Multivariate group sequential tests for global summary statistics
Abigail J. Burdon, Thomas Jaki

TL;DR
This paper introduces a flexible multivariate group sequential testing framework that efficiently uses multiple endpoints for early stopping decisions, controlling error rates and accommodating complex summary statistics.
Contribution
It develops a novel error spending approach for multivariate interim analyses, including methods for implementation and comparison, enhancing early stopping procedures in clinical trials.
Findings
Numerical integration provided the most accurate error control.
The method accommodates non-linear functions of endpoints.
Sample size calculations are straightforward and reliable.
Abstract
We describe group sequential tests which efficiently incorporate information from multiple endpoints allowing for early stopping at pre-planned interim analyses.
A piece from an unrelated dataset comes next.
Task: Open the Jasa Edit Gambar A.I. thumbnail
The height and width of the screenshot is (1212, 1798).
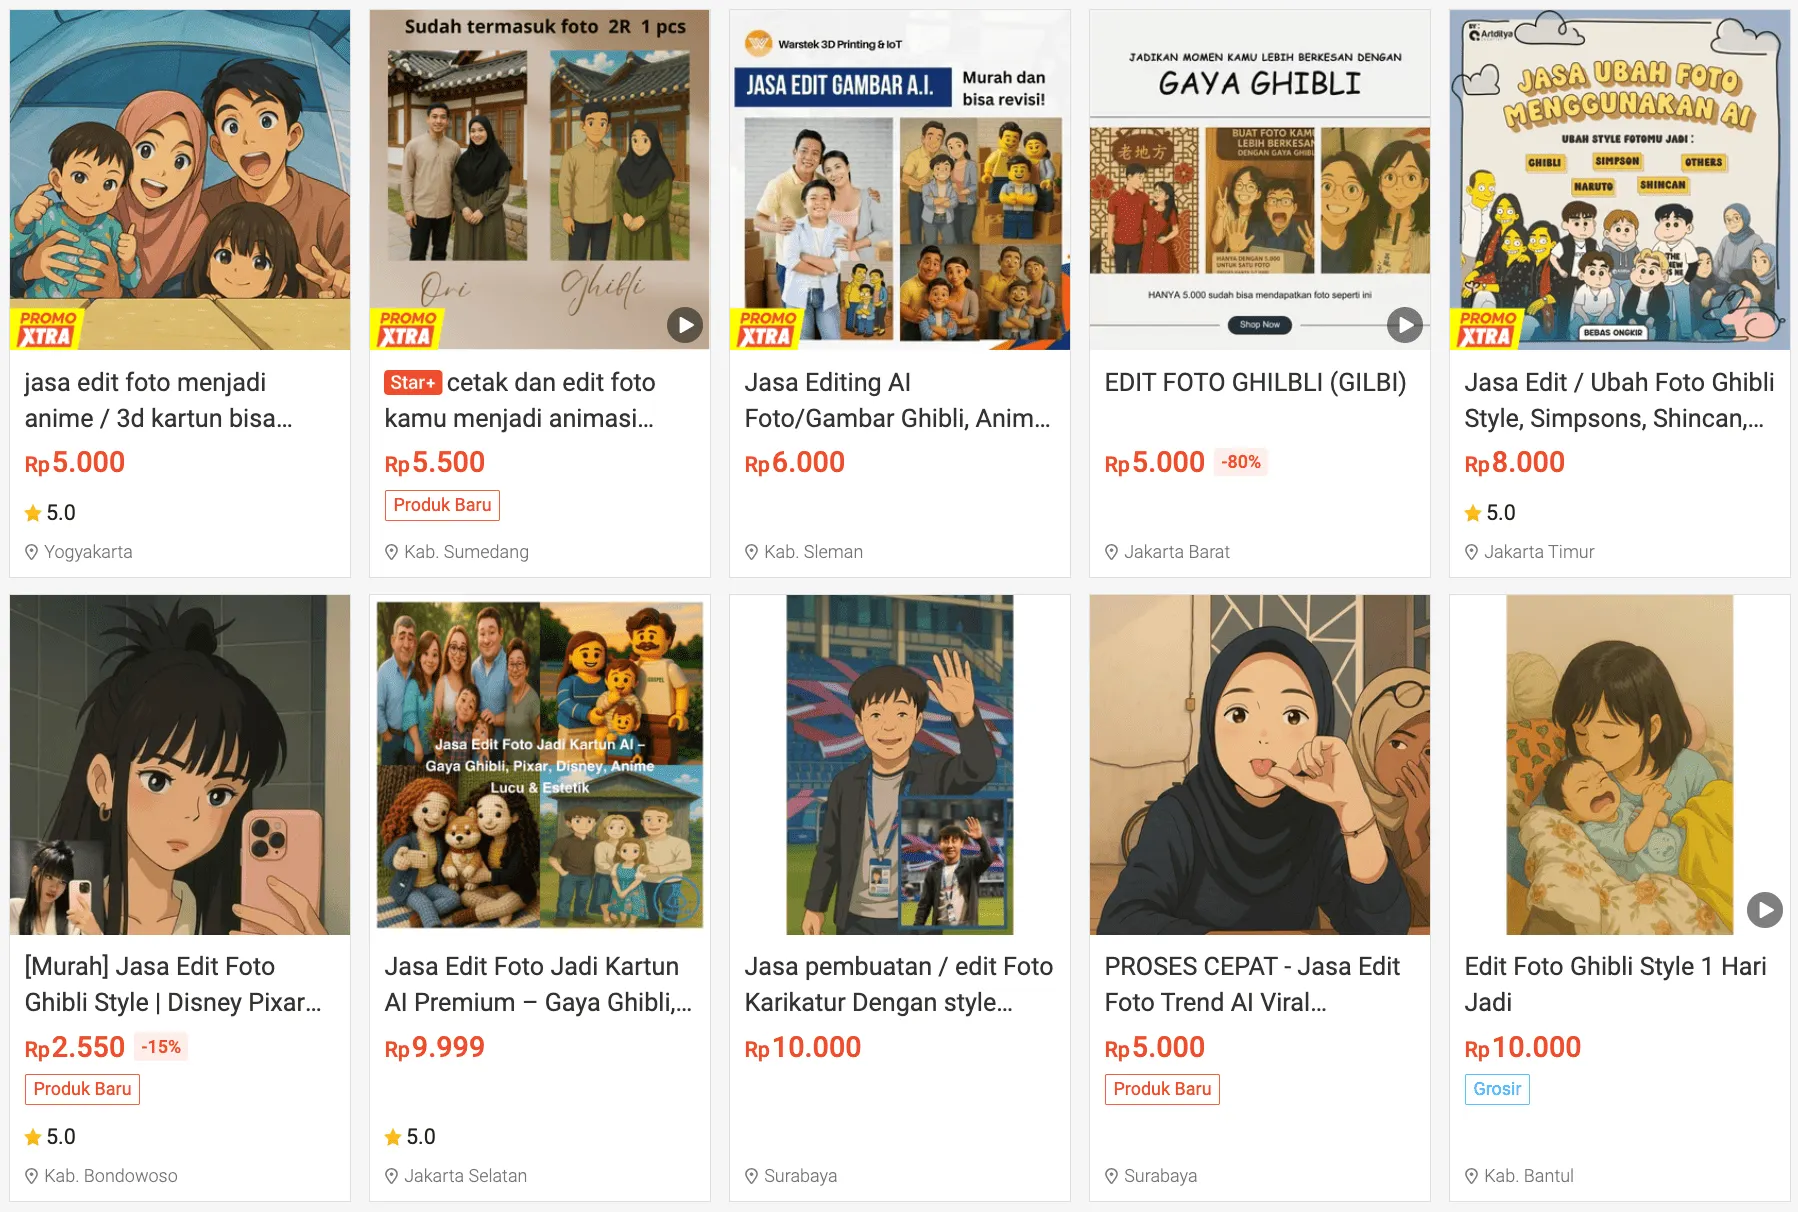Action: [x=899, y=180]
We formulate a testing procedure where several outcomes are examined, and interim decisions are based on a global summary statistic. An error spending approach to this problem is defined which allows for unpredictable group sizes and nuisance parameters such as the correlation between endpoints. We present and compare three methods for implementation of the testing procedure including numerical integration, the Delta approximation and Monte Carlo simulation. In our evaluation, numerical integration techniques performed best for implementation with error rate calculations accurate to five decimal places. Our proposed testing method is flexible and accommodates summary statistics derived from general, non-linear functions of…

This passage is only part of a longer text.